In order to explore the role of intersectionality between several identities, we examine whether physicians’ willingness to offer new patient appointments to lesbian and gay patients differs by the patient’s race/ethnicity, sex, and insurance type. Black and Hispanic patients, without regard to sexual minority status, are disadvantaged in access to primary care (Sharma et al., 2015). At the theoretical level, the role that intersectionality plays in determining relative advantages and disadvantages is ambiguous (Purdie-Vaughns & Eibach, 2008), making this an important topic of empirical inquiry in healthcare and other settings.

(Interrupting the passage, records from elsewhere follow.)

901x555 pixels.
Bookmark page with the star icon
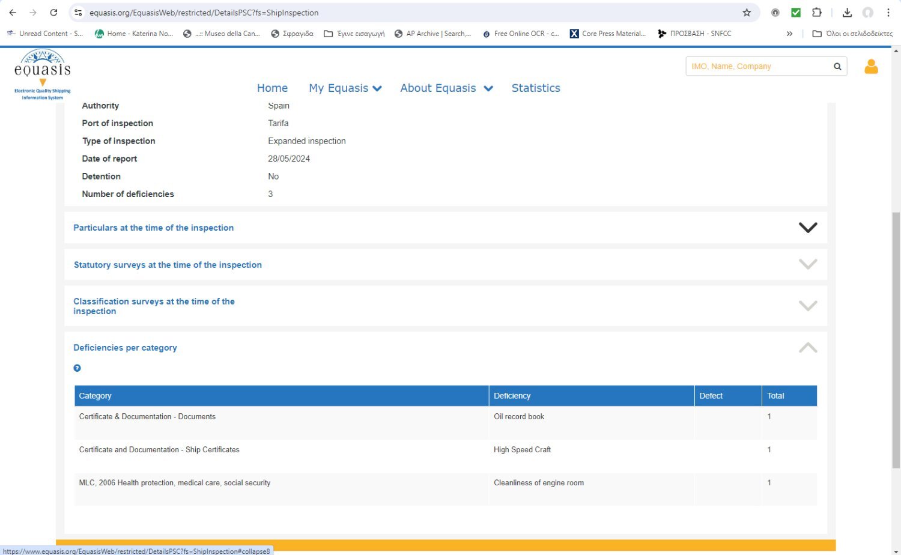coord(747,13)
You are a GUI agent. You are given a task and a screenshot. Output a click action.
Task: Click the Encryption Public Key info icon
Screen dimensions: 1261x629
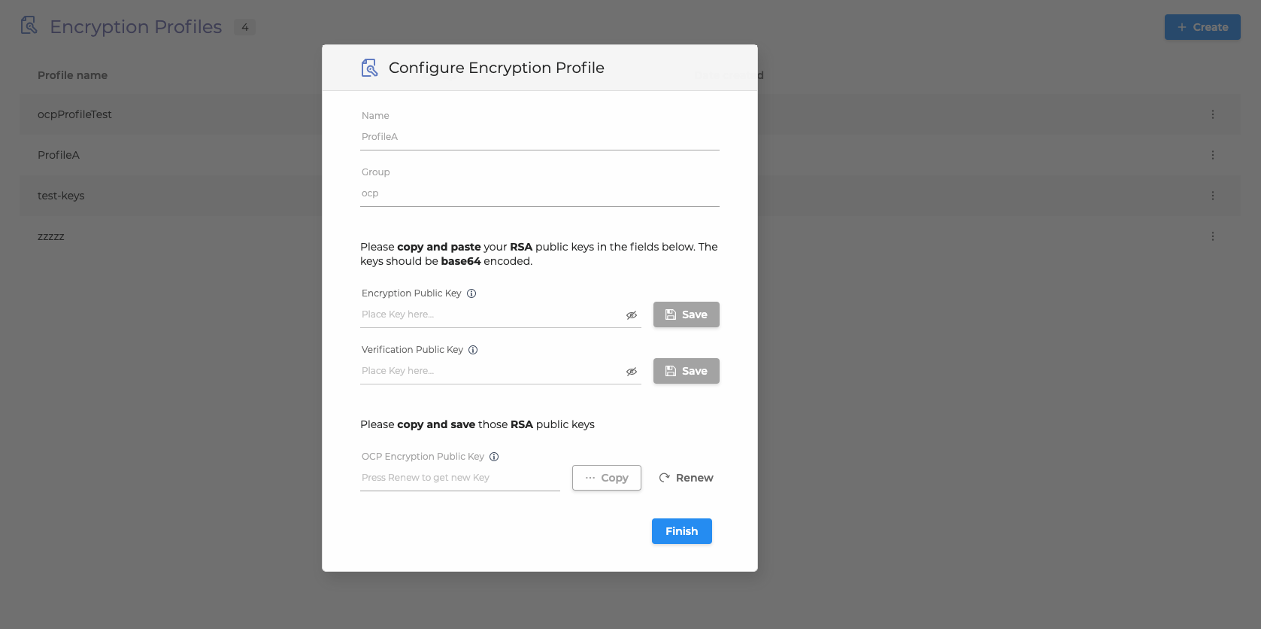(x=471, y=293)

Research that examines the ways in which physician attitudes towards LGBT individuals influences access to primary care is limited. Also unknown is the way in which race/ethnicity, sex, age and social class intersect with lesbian and gay identities in influencing access to primary care. Self-reported attitudes towards lesbian and gay individuals have greatly improved in the last decade in the US and in many other countries (Poushter & Kent, 2020) which may mean that even relatively recent research in this area does not reflect the current experience of lesbian and gay individuals in healthcare and other settings. Quantitative evidence of the type provided by a field experiment such as this is important for guiding policy in the area of improving access and reducing disparities for LGBTQ patients.